[WHAT IS NEEDED]: Every entry is to be returned exactly as it stands; the pictures are to be dropped.

Stored records
((
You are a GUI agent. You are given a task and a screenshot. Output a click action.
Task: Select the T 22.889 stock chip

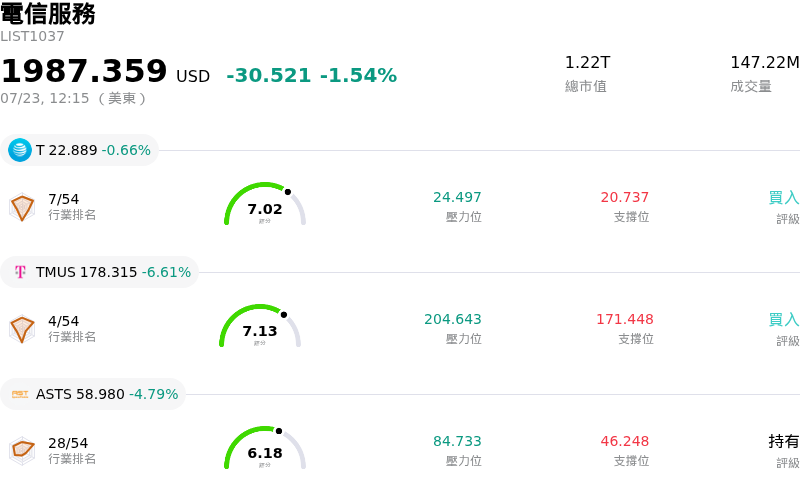pos(80,150)
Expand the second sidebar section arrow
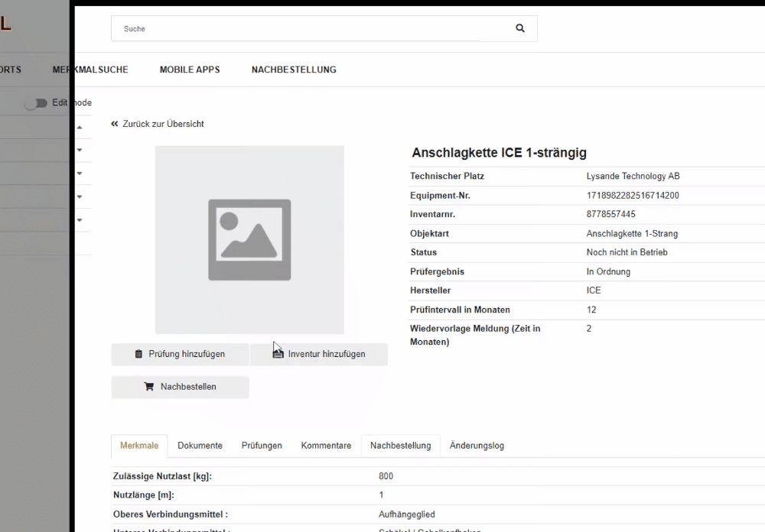This screenshot has height=532, width=765. [x=80, y=151]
))
[WRITTEN SOLUTION]:
You are a GUI agent. You are given a task and a screenshot. Output a click action.
Task: Select the T 22.889 stock chip

pos(80,150)
Expand the second sidebar section arrow
This screenshot has height=532, width=765. [x=80, y=151]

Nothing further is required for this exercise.